■ EXERCISE BRIEF:
Exact duplicates of all the records are needed.

■ STUDY MATERIAL:
···

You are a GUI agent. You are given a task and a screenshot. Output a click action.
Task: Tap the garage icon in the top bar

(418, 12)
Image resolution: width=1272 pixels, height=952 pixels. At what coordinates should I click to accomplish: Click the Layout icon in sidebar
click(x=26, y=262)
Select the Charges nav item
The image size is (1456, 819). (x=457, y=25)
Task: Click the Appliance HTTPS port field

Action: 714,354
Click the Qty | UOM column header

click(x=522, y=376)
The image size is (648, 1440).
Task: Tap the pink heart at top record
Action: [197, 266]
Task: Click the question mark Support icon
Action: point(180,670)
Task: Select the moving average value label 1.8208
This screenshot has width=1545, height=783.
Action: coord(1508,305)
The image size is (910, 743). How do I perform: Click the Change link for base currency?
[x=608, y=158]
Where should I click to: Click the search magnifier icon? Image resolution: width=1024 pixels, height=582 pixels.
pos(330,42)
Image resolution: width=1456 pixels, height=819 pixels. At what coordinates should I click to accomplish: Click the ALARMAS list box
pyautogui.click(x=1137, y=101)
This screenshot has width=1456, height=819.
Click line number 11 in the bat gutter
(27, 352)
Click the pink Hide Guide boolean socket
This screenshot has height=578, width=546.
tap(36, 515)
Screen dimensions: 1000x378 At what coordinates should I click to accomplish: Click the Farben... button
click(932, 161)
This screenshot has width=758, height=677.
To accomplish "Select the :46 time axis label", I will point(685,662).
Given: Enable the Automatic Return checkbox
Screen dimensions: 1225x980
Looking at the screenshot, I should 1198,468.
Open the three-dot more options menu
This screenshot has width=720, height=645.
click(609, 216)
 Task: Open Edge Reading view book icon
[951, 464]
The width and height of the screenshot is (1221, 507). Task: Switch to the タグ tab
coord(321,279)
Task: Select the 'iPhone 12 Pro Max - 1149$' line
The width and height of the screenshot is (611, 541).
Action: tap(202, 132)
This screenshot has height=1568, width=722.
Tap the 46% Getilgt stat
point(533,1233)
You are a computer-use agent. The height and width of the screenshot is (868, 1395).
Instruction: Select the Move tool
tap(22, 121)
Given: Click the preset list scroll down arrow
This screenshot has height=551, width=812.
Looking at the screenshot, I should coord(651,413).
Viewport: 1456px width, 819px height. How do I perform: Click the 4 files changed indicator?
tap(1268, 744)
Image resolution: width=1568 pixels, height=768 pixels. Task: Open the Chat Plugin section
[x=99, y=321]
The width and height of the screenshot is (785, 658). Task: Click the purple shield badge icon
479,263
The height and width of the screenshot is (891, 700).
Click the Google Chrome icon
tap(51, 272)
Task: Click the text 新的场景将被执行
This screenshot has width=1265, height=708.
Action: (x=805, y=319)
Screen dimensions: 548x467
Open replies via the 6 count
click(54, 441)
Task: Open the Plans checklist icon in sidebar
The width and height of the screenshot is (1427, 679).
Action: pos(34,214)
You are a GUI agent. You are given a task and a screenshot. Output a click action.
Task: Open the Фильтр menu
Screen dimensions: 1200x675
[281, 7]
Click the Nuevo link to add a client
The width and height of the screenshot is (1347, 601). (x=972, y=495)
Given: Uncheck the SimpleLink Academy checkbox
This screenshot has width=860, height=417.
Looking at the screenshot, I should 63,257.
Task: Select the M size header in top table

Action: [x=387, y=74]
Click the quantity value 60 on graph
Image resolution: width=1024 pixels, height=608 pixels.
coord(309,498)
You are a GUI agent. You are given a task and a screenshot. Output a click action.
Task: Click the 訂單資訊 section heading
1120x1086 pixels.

···

■ TASK RESULT:
You are a GUI agent. You are given a task and a screenshot. Output a click action.
Task: Tap the garage icon in the top bar

(418, 12)
Image resolution: width=1272 pixels, height=952 pixels. At what coordinates should I click to accomplish: Click the Layout icon in sidebar
click(x=26, y=262)
Select the Charges nav item
The image size is (1456, 819). (x=457, y=25)
Task: Click the Appliance HTTPS port field

Action: 714,354
Click the Qty | UOM column header

click(x=522, y=376)
The image size is (648, 1440).
Task: Tap the pink heart at top record
Action: [197, 266]
Task: Click the question mark Support icon
Action: point(180,670)
Task: Select the moving average value label 1.8208
This screenshot has width=1545, height=783.
Action: coord(1508,305)
The image size is (910, 743). How do I perform: Click the Change link for base currency?
[x=608, y=158]
Where should I click to: Click the search magnifier icon? Image resolution: width=1024 pixels, height=582 pixels.
pos(330,42)
Image resolution: width=1456 pixels, height=819 pixels. At what coordinates should I click to accomplish: Click the ALARMAS list box
pyautogui.click(x=1137, y=101)
This screenshot has width=1456, height=819.
Click line number 11 in the bat gutter
(27, 352)
Click the pink Hide Guide boolean socket
This screenshot has height=578, width=546.
tap(36, 515)
Screen dimensions: 1000x378 At what coordinates should I click to accomplish: Click the Farben... button
click(932, 161)
This screenshot has width=758, height=677.
To accomplish "Select the :46 time axis label", I will point(685,662).
Given: Enable the Automatic Return checkbox
Screen dimensions: 1225x980
Looking at the screenshot, I should 1198,468.
Open the three-dot more options menu
This screenshot has width=720, height=645.
click(609, 216)
 Task: Open Edge Reading view book icon
[951, 464]
The width and height of the screenshot is (1221, 507). Task: Switch to the タグ tab
coord(321,279)
Task: Select the 'iPhone 12 Pro Max - 1149$' line
The width and height of the screenshot is (611, 541).
Action: tap(202, 132)
This screenshot has height=1568, width=722.
Tap the 46% Getilgt stat
point(533,1233)
You are a computer-use agent. The height and width of the screenshot is (868, 1395).
Instruction: Select the Move tool
tap(22, 121)
Given: Click the preset list scroll down arrow
This screenshot has height=551, width=812.
Looking at the screenshot, I should coord(651,413).
Viewport: 1456px width, 819px height. How do I perform: Click the 4 files changed indicator?
tap(1268, 744)
Image resolution: width=1568 pixels, height=768 pixels. Task: Open the Chat Plugin section
[x=99, y=321]
The width and height of the screenshot is (785, 658). Task: Click the purple shield badge icon
479,263
The height and width of the screenshot is (891, 700).
Click the Google Chrome icon
tap(51, 272)
Task: Click the text 新的场景将被执行
This screenshot has width=1265, height=708.
Action: (x=805, y=319)
Screen dimensions: 548x467
Open replies via the 6 count
click(54, 441)
Task: Open the Plans checklist icon in sidebar
The width and height of the screenshot is (1427, 679).
Action: pos(34,214)
You are a GUI agent. You are given a task and a screenshot. Output a click action.
Task: Open the Фильтр menu
Screen dimensions: 1200x675
[281, 7]
Click the Nuevo link to add a client
The width and height of the screenshot is (1347, 601). (x=972, y=495)
Given: Uncheck the SimpleLink Academy checkbox
This screenshot has width=860, height=417.
Looking at the screenshot, I should 63,257.
Task: Select the M size header in top table

Action: [x=387, y=74]
Click the quantity value 60 on graph
Image resolution: width=1024 pixels, height=608 pixels.
coord(309,498)
You are a GUI agent. You are given a task and a screenshot. Output a click action.
Task: Click the 訂單資訊 section heading
1120x1086 pixels.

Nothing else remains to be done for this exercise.